══ Text excerpt ══
Searle's Pointless Room

I see long discussions on John Searl's Chinese Room thought experiement, and I still fail to see why anyone should spend time on it. The experiment tells us nothing.

In essence, the experiment has us force a human to perform a menial, mindless role in a larger machine. The role of identifying symbols, processing them according to rules and transferring the results to the outside world is something we already know a computer can do--mindlessly. So why would we expect a human performing those actions to have to understand anything in order to play that role?

Searle's experiment purports to comment on the Turing test and whether any machine can exhibit understanding, but all he's illustrated is that you can subdivide a large intelligent system into smaller ones that perform according to fixed rules and have no understanding of what they manipulate. Any surprise there? Having split the apparently intelligent room into a thinking part (the reference/algorithm) and a purely mechanical communication part (the man in the room), Searle focusses on the tediously boring and obviously unintelligent part. The man is a distraction: "Ooh look, there's a man in there, but he doesn't understand any of the symbols!"
═══
* **Challenges**
1: In the essay on Searle's Chinese Room, swap "human" for "person" and write out the passage starting at "Searle's Pointless Room" and ending at "play that role?".
2: Carry the essay on Searle's Chinese Room forward from its last sentence.
══ Data excerpt ══
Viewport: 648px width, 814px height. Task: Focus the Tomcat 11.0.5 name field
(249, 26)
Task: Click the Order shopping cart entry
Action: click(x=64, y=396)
═══
* **Written answers**
1:
Searle's Pointless Room

I see long discussions on John Searl's Chinese Room thought experiement, and I still fail to see why anyone should spend time on it. The experiment tells us nothing.

In essence, the experiment has us force a person to perform a menial, mindless role in a larger machine. The role of identifying symbols, processing them according to rules and transferring the results to the outside world is something we already know a computer can do--mindlessly. So why would we expect a person performing those actions to have to understand anything in order to play that role?

2:
I wish Searle had spent more of his time on the thinking part rather than misleading people with pointless arguments focussed on mechanical processes.

Comments

It's frustrating when someone says absolutely nothing of interest, and yet is taken seriously, isn't it. ("In his seminal paper, 'Minds, Brains and Programs,'[1] John Searle..." How can that possibly be described as seminal? Why are people even talking about it, other than to dismiss it as bogus? Is this philosophy's version of that great American bugaboo, creationism?)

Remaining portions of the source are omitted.